Probing Large Language Models from A Human Behavioral Perspective
This work addresses the problem of interpreting LLM mechanisms for researchers in NLP, but it is incremental as it builds on existing probing methods with a new behavioral perspective.
The paper tackled the problem of understanding the internal mechanisms of Large Language Models (LLMs) by probing them from a human behavioral perspective, using eye-tracking measures to correlate with LLM values. The result showed that LLMs exhibit prediction patterns similar to humans but distinct from Shallow Language Models (SLMs), with correlation coefficients increasing in feed-forward networks and multi-head self-attention as layers escalate from the middle layers.

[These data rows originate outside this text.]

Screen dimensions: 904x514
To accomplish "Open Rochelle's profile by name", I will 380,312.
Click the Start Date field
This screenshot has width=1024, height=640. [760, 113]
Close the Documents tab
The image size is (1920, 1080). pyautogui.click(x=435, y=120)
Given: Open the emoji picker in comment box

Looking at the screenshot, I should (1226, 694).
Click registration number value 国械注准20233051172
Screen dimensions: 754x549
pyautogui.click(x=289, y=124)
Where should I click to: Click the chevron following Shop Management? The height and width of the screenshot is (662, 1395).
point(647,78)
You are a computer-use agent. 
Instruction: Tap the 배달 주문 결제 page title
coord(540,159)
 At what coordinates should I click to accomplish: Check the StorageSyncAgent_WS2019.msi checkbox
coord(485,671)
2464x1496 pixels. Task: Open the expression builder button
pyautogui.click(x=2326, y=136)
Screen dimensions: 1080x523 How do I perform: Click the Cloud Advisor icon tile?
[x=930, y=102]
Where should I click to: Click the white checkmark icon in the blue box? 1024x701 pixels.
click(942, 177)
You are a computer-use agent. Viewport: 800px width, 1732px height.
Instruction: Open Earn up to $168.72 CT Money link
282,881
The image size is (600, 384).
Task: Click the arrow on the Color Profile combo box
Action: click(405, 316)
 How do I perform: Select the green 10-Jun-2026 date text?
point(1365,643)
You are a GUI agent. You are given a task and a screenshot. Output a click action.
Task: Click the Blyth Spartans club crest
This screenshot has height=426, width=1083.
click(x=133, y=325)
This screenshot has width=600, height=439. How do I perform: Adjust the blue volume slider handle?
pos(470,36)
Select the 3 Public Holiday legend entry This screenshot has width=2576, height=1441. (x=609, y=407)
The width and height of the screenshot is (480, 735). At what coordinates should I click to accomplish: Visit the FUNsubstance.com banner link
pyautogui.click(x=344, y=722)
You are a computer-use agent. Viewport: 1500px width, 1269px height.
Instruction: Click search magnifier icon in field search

Large Language Models (LLMs) have emerged as dominant foundational models in modern NLP. However, the understanding of their prediction processes and internal mechanisms, such as feed-forward networks (FFN) and multi-head self-attention (MHSA), remains largely unexplored. In this work, we probe LLMs from a human behavioral perspective, correlating values from LLMs with eye-tracking measures, which are widely recognized as meaningful indicators of human reading patterns. Our findings reveal that LLMs exhibit a similar prediction pattern with humans but distinct from that of Shallow Language Models (SLMs). Moreover, with the escalation of LLM layers from the middle layers, the correlation coefficients also increase in FFN and MHSA, indicating that the logits within FFN increasingly encapsulate word semantics suitable for predicting tokens from the vocabulary.